-------- DOCUMENT SECTION

[FRIAM] NO LANL IN SANTA FE! Wednesday, 12; 00 outside SF City Hall; bring friends

David Eric Smith desmith at santafe.edu
Tue Jan 14 16:03:34 EST 2020


I think I have been influenced on preferred frames for this question by two sources in particular.

One was the writing Krugman did in the 1970s-90s on economic geography, which translating into my own current language is very much a perspective of institutional ecology with an emphasis on critical mass effects and what have become popular to call tipping points. If you don’t have something like a protected bay, a waterway, or other geographic feature to nucleate a distributed growth dynamic, critical mass is often achieved by the actions of large atomic (in the sense of indivisible, not meaning related to nuclear physics) actors, who can act on large scale in inidivual moves.  The examples he always trotted out at the beginnings of essays were Burlington NC for textiles, or coastal Washington for aircraft (we’ll see how long that persists given current management, but for the last half of the previous century…)  

The second source came through Martin Shubik, and was the work of the Swedish development economist Gunnar Eliasson.  Eliasson’s work was specifically on the long-term design and strategy problem of where a government would allocate resources if it understood from the start that much of the output would need to be handed off to distributed or private developers, but (in the sense of the economic idea of “mechanism design”) it wanted that distributed development to achieve a specific social goal, not just to be whatever-happens-next.  The point in this work is that only looking at the large action by one actor at the beginning doesn’t solve a problem; it’s embedding that action in follow-through and having a longer-term plan.  I think this is to Ed Angel’s point that LANL as a stand-alone achieves a large distortion, but doesn’t change the opportunities of the region around it in self-sustaining ways.

I know the members on this list mostly don’t have powers of implementation, but as idle intellectual exercise, if you/we were portfolio managers, or really avant-garde regional planners, what would your design look like to get through critical mass thresholds to tip an interior, water-limited, relatively low-population region into some kind of self-maintaining decent standard of life and opportunity for whoever lived there stably for a long time.  (And how many can that be, in water-limited regions?)  Intel made a significant impact in ABQ, but putting a semiconductor fab in a desert is about as unsustainable a business decision as I can imagine.  What resources exist currently?  If you were designing the institutional ecosystem, and knew you needed some economic social function but couldn’t find an actor to fit it, could you define in somewhat operational terms what that function would need to be, and how much of the remainder of the context could you populate with specific actors and a plan to get them into place?

----------------

GIVEN REQUEST 1 — Reproduce the stretch of the message on regional economic design from "David Eric Smith" through "sources in particular.".
GIVEN REQUEST 2 — Carry on the message on regional economic design from the point where it stops.

-------- EXTRACTED DATA

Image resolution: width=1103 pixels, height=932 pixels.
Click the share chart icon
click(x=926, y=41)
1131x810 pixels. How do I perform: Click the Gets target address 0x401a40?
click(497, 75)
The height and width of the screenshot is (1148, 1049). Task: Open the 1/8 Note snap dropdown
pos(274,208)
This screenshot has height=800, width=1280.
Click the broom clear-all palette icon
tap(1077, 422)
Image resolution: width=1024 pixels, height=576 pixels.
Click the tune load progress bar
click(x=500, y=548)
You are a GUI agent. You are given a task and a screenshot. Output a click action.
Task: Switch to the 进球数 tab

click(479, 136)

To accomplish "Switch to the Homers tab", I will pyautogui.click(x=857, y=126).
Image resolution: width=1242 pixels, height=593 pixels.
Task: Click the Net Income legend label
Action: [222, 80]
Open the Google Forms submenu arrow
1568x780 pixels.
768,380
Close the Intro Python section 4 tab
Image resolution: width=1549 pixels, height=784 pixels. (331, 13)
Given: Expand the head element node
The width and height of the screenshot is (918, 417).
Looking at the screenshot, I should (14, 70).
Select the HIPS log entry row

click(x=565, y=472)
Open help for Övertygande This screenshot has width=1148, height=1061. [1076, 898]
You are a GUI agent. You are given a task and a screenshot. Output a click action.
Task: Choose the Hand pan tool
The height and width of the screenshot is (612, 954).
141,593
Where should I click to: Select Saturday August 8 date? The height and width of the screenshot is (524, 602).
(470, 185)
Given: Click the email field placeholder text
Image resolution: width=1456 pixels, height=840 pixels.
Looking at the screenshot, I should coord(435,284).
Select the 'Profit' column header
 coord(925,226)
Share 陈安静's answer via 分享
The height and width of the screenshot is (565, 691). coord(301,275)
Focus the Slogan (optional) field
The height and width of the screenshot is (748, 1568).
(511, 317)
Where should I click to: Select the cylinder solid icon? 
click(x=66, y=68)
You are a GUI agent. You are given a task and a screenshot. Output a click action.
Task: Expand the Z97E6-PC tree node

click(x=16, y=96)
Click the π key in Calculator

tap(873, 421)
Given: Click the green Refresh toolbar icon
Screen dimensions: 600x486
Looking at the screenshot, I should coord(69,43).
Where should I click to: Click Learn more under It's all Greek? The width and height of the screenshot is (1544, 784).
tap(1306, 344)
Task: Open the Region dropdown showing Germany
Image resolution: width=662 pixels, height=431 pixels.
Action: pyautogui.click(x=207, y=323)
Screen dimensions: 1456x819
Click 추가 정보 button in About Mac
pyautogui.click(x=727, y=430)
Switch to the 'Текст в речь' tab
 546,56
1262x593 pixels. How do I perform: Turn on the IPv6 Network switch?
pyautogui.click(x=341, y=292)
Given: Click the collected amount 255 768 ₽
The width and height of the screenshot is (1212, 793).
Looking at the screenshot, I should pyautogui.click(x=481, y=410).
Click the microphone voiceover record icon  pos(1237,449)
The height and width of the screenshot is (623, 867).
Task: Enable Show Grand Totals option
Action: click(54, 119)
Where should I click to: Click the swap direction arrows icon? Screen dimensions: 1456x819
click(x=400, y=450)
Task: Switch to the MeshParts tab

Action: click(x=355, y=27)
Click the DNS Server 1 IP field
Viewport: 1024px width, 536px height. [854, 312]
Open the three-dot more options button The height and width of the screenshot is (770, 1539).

----------------

EXERCISE OUTPUT 1 —
David Eric Smith desmith at santafe.edu
Tue Jan 14 16:03:34 EST 2020


I think I have been influenced on preferred frames for this question by two sources in particular.

EXERCISE OUTPUT 2 —
I know this is much too loose and long-term to deal with immediate practicalities of interacting wtih the SF city council, but we often speak as if long-term future visioning efforts could in principle yield something useful.

Eric


> On Jan 15, 2020, at 4:30 AM, <thompnickson2 at gmail.com> <thompnickson2 at gmail.com> wrote:
> 
> Ach!
>  
> I glad we are talking about this.  It is the kind of issue that we, in particular, ought to think up and speak out about.  My own impulse would be to entertain the possibility of a LANL-SF, but negotiate some sort of arrangement, say, perhaps, that no classified work could be done in here.    
>  
> But now I have heard from several voices that I respect deeply, each speaking from very different kinds of experience, and all appearing to agree that even in the absence of War Heads, hosting a national laboratory would not benefit Santa Fe.  But what are the alternatives?  In other words, are the ills you identify inherent to all human institutions, or really only inherent to government ones.  Would it be better if CMU put a campus here?  I have heard many of you express the same doubts about universities.  Would it be better if Google or Amazon put a campus here?  Why?  Why are large for-profit institutions more to be trusted than government and academic ones?  At least with government institutions there is the possibility of regulating them by popular will.  Amazon, not so much.   Is your position that EVERY institution should be so small we can drown it in a bathtub?  So, set the threshold for anti trust action VERY low.  How bout this:  every corporation with more than a billion dollars in assets must place 5 percent of its annual income in a trust fund to encourage competing start ups.   Well, OK, split the College of Santa Fe campus up. Give it to ten different real estate firms with instructions that they must work independently.   Treat it as a hazard, rather than an opportunity.  
>  
> I heard a similar proposal for a solution to the truth problem on the internet.  Every retweet over ten-thousand contributes funds a conterarian tweet on the same stream.  In fact, how about a retweet limit on all messages.  No message can be retweeted more than ten-thousand times.   
>  
> Nick
> Nicholas Thompson
> Emeritus Professor of Ethology and Psychology
> Clark University
> ThompNickSon2 at gmail.com
> https://wordpress.clarku.edu/nthompson/
>  
>  
> From: Friam <friam-bounces at redfish.com> On Behalf Of Steven A Smith
> Sent: Tuesday, January 14, 2020 11:48 AM
> To: friam at redfish.com
> Subject: Re: [FRIAM] Fwd: NO LANL IN SANTA FE! Wednesday, 12; 00 outside SF City Hall; bring friends
>  
> Merle, et al -
> Though I reject most of the extreme arguments I hear on both sides of this issue, my instinct is that it would be better if Santa Fe did NOT invite LANL/NNSA into the development of this critical/central/prime location in the heart of *greater* Santa Fe.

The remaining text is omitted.